In the big data world of today, issues abound. People discuss structured data versus unstructured data; graph versus JSON versus columnar data stores; even batch processing versus streaming. Differences between each of these kinds of things are important. How they are used can help direct how best to store content for use. Therefore, deep understanding of usage is critical in determining the flavor of data persistence employed.
These are details that must be explored each and every time new data is acquired, and each time new data uses arise. But a more important discussion is avoided—documented versus undocumented data.
For our context here, “documented data” means that some level of metadata exists that provides enough information for the stored content to be understood, to be useful, and used by data scientists and others within the organization. On the opposite pole, “undocumented data” is content that has no known metadata helping to explain what that undocumented data content is or how it is used.
Technologists prefer to avoid metadata discussions and instead dive into the other issues, such as deciding whether to use data frames or Hadoop partitions. Focusing on the purely technical can be far more interesting to IT staff than dealing with the sticky ooze of a situation that may arise in working through the process of obtaining proper metadata. On a very practical level, metadata is extremely important. JSON files are considered “self-documenting”; but really, an organization might want to consider what any new person must deal with whenever he or she wishes to process a file. In other words, any new person wanting to process a file has to spend time crawling through record after record looking at the existing tags while attempting to guess what each tag may mean, then guessing at value sets based on seeing just a subset, and only recognizing that tags are no longer used once they disappear inside content, or recognizing new tags only after they magically appear. These tasks can quickly become the lion’s share of each data scientist’s job. It is hard to focus on finding new and useful interrelationships inside the data when one’s time is consumed just figuring out the basics, for the 20th time.
Once metadata is acknowledged as important, the next question becomes, just what metadata does an organization wish to make mandatory? Additional questions also become relevant with metadata. Who owns the incoming data? What items exist within the incoming data and what do they mean (data dictionary)? Who needs to approve internal access to the data? Where is the data (server names, table names, files names, folder names, etc.)?

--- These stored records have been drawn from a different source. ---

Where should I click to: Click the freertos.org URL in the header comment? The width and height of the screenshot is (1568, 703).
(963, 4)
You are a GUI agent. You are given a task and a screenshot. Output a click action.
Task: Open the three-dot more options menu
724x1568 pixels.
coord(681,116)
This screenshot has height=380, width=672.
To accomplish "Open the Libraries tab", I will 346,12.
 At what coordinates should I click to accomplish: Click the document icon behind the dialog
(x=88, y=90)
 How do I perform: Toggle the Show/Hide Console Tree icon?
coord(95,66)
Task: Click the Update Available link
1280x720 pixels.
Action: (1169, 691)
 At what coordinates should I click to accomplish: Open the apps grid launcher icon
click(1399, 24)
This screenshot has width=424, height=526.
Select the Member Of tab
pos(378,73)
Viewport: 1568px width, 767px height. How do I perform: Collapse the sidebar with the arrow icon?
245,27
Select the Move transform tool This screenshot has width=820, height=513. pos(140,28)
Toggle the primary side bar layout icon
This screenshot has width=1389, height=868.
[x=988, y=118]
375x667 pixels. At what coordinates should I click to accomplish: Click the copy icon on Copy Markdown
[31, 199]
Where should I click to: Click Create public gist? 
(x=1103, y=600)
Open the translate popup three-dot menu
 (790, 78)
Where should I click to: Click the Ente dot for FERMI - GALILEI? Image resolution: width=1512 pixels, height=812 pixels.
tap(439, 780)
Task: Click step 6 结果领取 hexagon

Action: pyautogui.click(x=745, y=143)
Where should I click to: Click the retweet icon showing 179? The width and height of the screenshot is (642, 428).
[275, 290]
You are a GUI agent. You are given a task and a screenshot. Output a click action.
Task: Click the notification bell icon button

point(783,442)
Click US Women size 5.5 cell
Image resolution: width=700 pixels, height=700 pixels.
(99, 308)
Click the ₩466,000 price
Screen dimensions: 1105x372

Just as the content of the data lake may be structured or unstructured, metadata also may have an unstructured component. A folder name or table name and a subject matter expert name can each have its own bucket in a spreadsheet or table, and a link to a profiling report on the items within the dataset can profile useful information for a data scientist to read through. Regardless of what information is flagged as mandatory, how does the organization wish to respond when a mandatory item is not available? Does everything stop? Issues such as missing requirements are where the rubber meets the road on how committed an organization is to data governance.
Metadata issues are critical because without minimal information, development cycles are wasted simply tracking down whether or not a data element exists consistently among the transactions about to be processed. Having a coherent ontology for depositing data profiling can provide a treasure trove that saves people many hours of work. Lack of coherent and useful metadata is the simplest way to turn one’s data lake into a muddy data swamp where things just go to die.